Collected data entries:
════════════════
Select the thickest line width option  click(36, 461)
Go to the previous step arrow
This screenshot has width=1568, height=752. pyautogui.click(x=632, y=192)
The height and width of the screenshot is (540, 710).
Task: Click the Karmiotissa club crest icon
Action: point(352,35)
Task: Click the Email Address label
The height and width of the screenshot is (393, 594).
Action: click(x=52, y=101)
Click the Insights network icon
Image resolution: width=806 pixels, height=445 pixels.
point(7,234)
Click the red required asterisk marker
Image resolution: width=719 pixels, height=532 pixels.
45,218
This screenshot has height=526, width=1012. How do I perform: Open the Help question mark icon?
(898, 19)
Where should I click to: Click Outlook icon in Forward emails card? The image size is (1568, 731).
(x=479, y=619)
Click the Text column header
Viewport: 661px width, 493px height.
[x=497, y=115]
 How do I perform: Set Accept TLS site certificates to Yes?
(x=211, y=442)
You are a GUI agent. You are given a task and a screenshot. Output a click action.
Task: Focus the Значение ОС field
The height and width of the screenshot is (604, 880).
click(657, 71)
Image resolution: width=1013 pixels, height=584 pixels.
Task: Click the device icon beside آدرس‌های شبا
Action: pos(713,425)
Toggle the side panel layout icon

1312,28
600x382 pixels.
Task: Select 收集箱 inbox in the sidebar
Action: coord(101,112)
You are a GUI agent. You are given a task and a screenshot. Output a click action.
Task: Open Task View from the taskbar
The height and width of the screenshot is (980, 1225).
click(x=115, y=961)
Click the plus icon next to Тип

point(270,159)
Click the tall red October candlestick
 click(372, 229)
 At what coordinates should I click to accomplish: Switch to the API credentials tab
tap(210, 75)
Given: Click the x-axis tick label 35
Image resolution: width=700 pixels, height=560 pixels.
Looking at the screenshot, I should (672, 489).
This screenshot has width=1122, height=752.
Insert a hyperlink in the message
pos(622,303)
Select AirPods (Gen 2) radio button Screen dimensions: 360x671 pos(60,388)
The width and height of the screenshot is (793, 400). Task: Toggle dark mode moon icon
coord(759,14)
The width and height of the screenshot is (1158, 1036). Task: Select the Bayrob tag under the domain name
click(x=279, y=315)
════════════════
_Problem requirements_
Only the line that contains "The width and height of the screenshot is (1158, 1036)." and the lines after it, through the end of the data above, are to be repeated exactly.

_Answer_
The width and height of the screenshot is (1158, 1036). Task: Select the Bayrob tag under the domain name
click(x=279, y=315)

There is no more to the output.